OWN Assessment by Government warns that vaccine passports for ‘Plan B’ might backfire and cause a FUEL Covid overdose 

Introduced vaccine passports could cause an increase in coronavirus case rates because people will abandon large venues and instead gather in small pubs with poor ventilation, according to the Government’s impact assessment.

Boris Johnson’s coronavirus, ‘Plan B’, would require people to prove that they are double-jabbed in order to be granted access to certain hospitality and entertainment settings.

A document that examined the economic and social effects of the policy suggested it could backfire.

The document was written by the Department for Digital, Culture, Media and Sport. It expressed concern that people could avoid large venues and instead meet elsewhere to avoid showing documentation.

The Telegraph obtained the impact assessment and warned that to roll out the policy in England, firms would need to hire thousands more stewards to verify vaccine status.

It concluded that it could be difficult to deliver the checks, while the checks themselves could lead to bottlenecks at large venues and stadiums.

The document reportedly warned the policy could cost firms £2billion in lost turnover if it was in place over a six month period.

In Scotland, vaccination passports have been introduced. Hospitality chiefs call their introduction an “unmitigated disaster”.

Officials also confirmed that an employee from Dante and Immensa labs was supporting the NHS Test and Trace [part of the UKHSA]In a technical position’.

But a UKHSA spokesperson told the newspaper: ‘The secondee completed a conflict of interest form when appointed and they were judged suitable for the role.’

Data from the Government’s Covid dashboard shows that the South West has the highest infection rate in England, for the first time in several weeks. Nineteen of the 10 most affected areas in England are located in this region. 

The South West of England is reporting 760 cases per 100,000, compared to the 488 England average. However, some southwestern authorities report far more.

Cheltenham’s rate is 1,344, the highest in the country, followed by Stroud (1,231), Tewkesbury (1,226), Swindon (1,128) and Mendip (1,069).

Bath and North East Somerset (1,061), North Somerset (995), Somerset West and Taunton (955.5) and South Gloucestershire (952) round out the nine hardest-hit places in the region. 
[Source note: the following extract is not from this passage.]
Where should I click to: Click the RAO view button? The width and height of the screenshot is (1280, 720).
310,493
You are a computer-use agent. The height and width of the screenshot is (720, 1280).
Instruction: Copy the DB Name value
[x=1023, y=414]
Downing Street denied the test blunder behind the sharp rise in prices and suggested that the South West was simply catching-up with the rest.

Experts think otherwise. Professor Yates stated that it is ‘extremely probable’ that much of the rise in cases is due to people not being vaccinated and the virus spreading unchecked.

Professor Paul Hunter predicted that up to 8,000 people would have contracted the disease if the wrong result was given. These estimates were based on rough estimates regarding the number people who isolate from the disease when they’re sick, regardless of PCR results.  

MailOnline was informed by Dr Raghib Al Ali, an epidemiologist from Cambridge University. The South West is particularly susceptible to a mistake due to the lower levels of natural immunity.   

Patients affected by the Immensa lab error were given the false negatives between September 2 and October 12, allowing the virus to continue spreading unrestricted within the region. 

It is not clear what caused the error in the laboratory’s testing.

UKHSA stated that the problems at the lab were an ‘isolated event’ and that the number of tests processed by it is small in comparison to the wider network. Testing availability is also unaffected throughout the country.